═════ Material provided ═════

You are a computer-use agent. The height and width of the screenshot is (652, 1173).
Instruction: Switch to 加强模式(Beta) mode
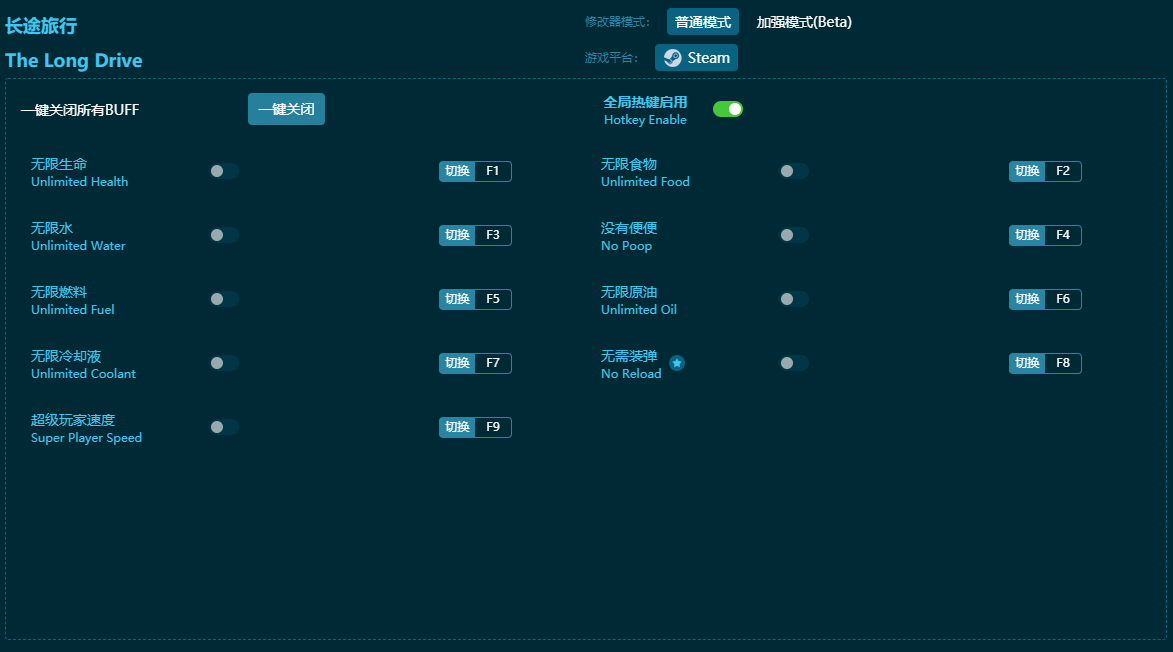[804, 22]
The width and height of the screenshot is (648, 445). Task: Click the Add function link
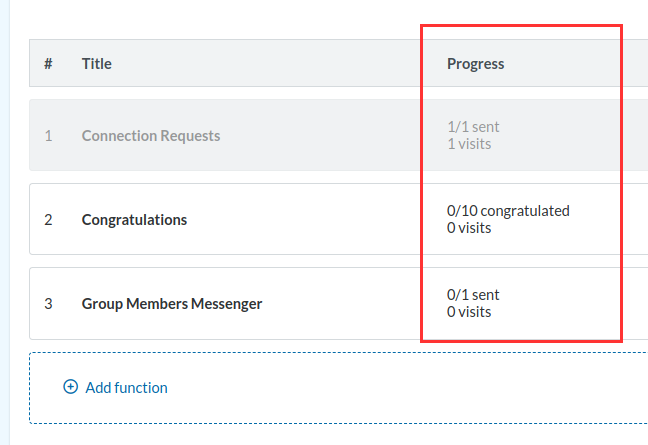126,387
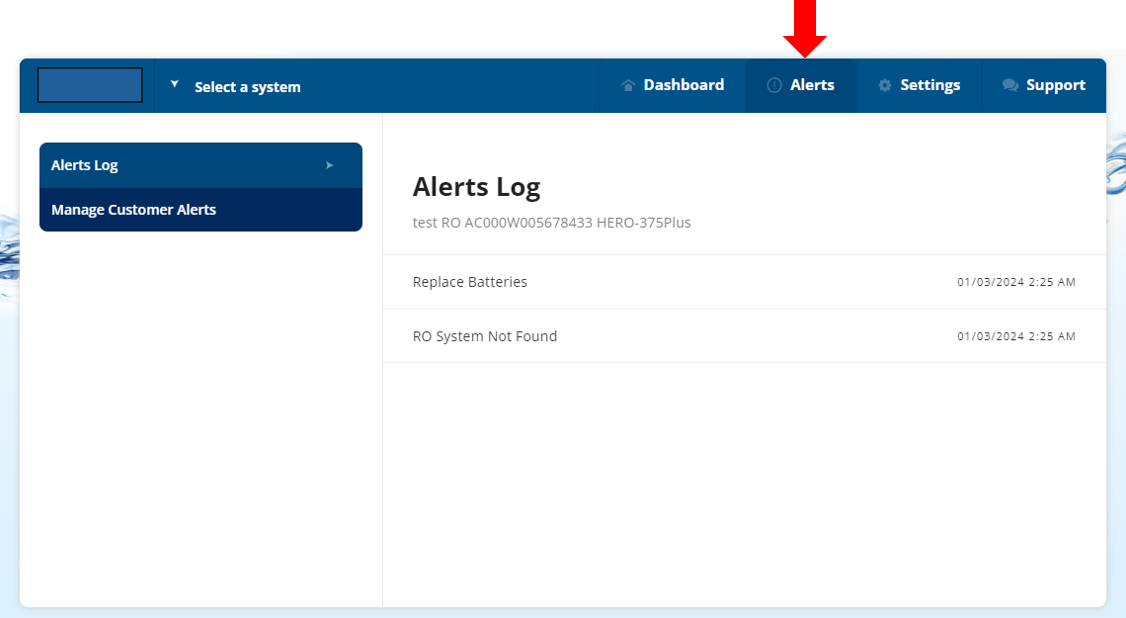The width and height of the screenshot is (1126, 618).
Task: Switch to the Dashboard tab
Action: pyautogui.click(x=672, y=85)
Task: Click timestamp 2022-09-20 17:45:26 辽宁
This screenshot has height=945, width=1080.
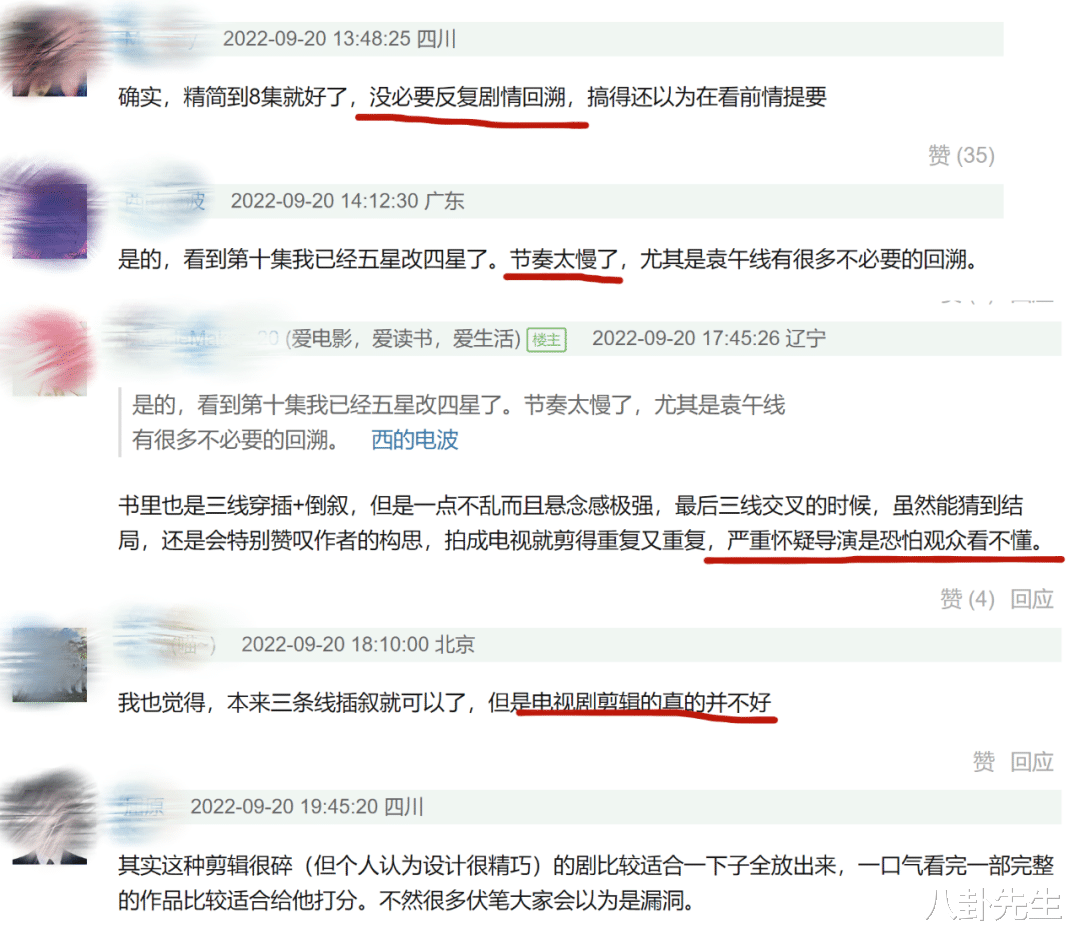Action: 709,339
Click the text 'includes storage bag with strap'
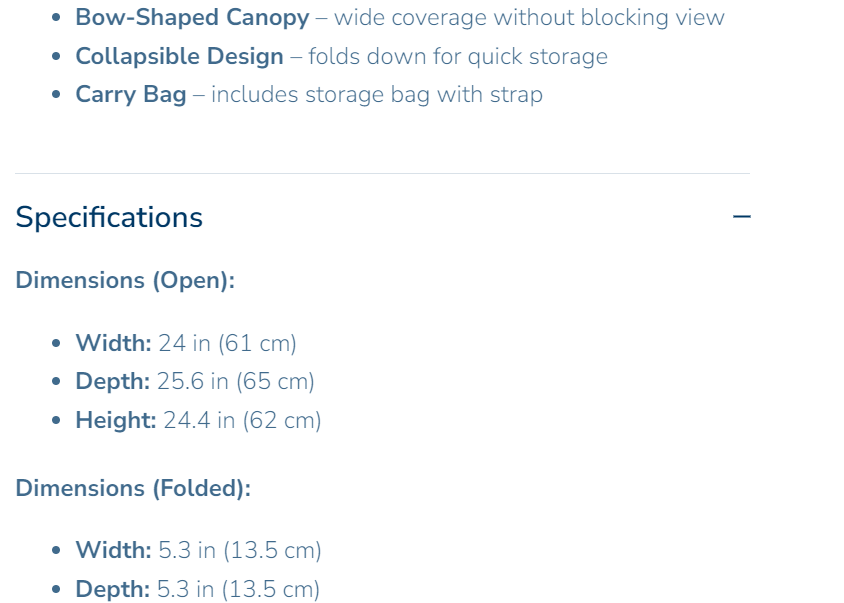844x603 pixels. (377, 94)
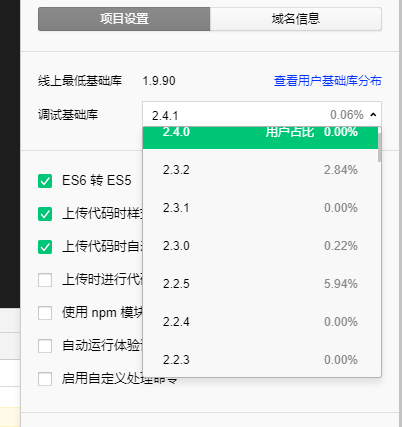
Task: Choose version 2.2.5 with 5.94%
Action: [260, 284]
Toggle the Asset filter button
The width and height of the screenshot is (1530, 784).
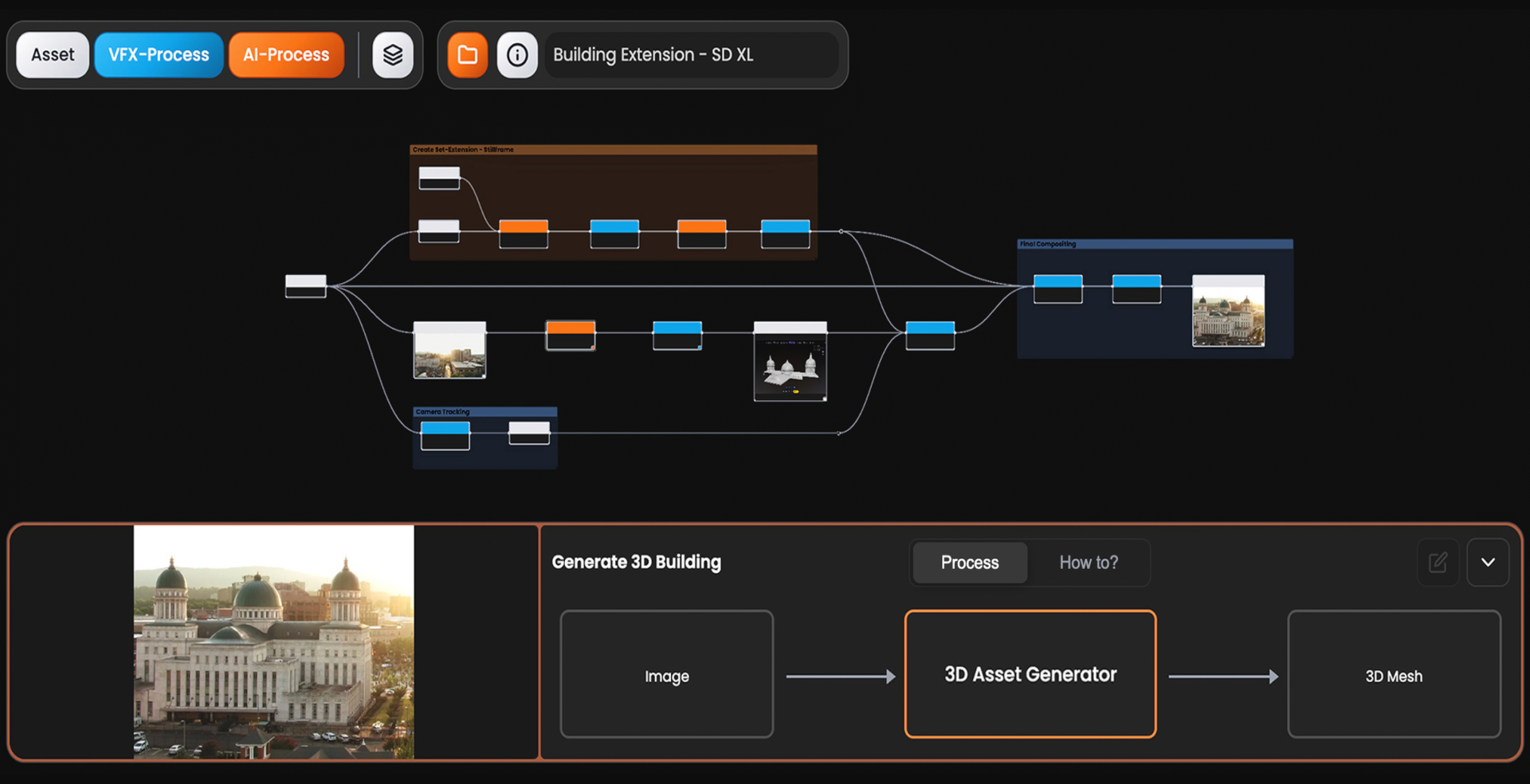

═════

### Action item
The listing above should be repeated word for word, pictures removed.

### Exercise solution
You are a computer-use agent. The height and width of the screenshot is (652, 1173).
Instruction: Switch to 加强模式(Beta) mode
[804, 22]
The width and height of the screenshot is (648, 445). Task: Click the Add function link
126,387
The width and height of the screenshot is (1126, 618).
Task: Switch to the Dashboard tab
Action: pyautogui.click(x=672, y=85)
Task: Click timestamp 2022-09-20 17:45:26 辽宁
This screenshot has height=945, width=1080.
Action: 709,339
Click the text 'includes storage bag with strap'
844x603 pixels. (377, 94)
Task: Choose version 2.2.5 with 5.94%
Action: [260, 284]
Toggle the Asset filter button
The width and height of the screenshot is (1530, 784).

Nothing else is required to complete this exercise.